DATA RECORDS:
· · · · · · ·
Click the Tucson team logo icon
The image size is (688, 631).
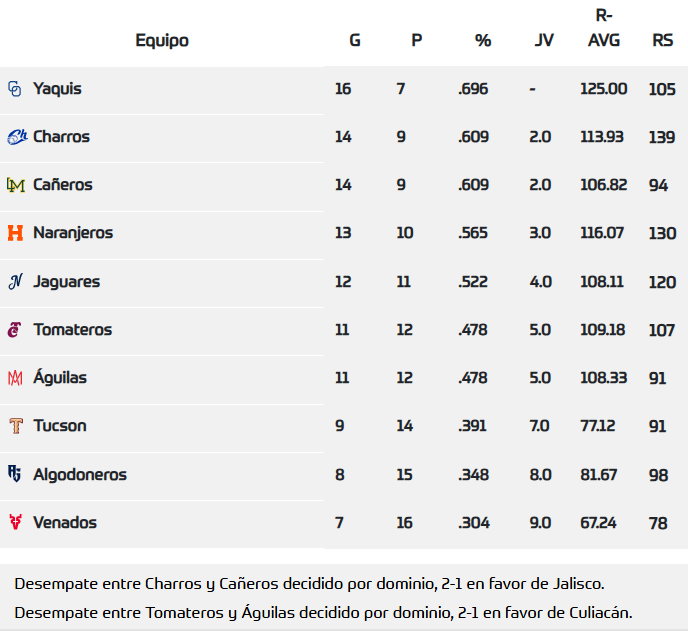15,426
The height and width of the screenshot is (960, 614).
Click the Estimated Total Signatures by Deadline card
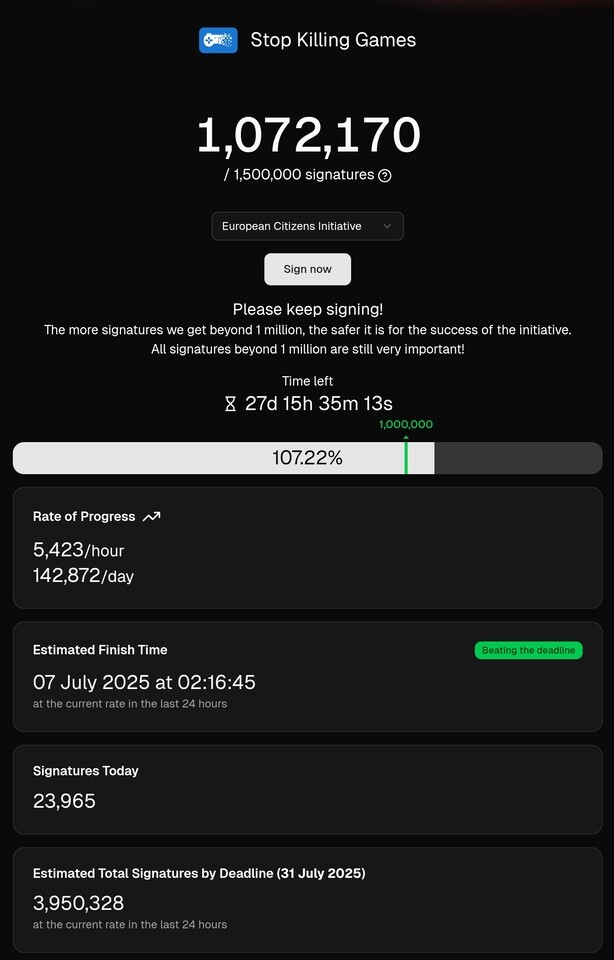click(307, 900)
· · · · · · ·
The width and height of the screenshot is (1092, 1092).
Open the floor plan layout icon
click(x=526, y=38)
· · · · · · ·
WHAT YOU HAVE TO DO: List every line in the rows above that contains the string "icon", matching case exactly.

RESULT FOR THIS EXERCISE:
Click the Tucson team logo icon
Open the floor plan layout icon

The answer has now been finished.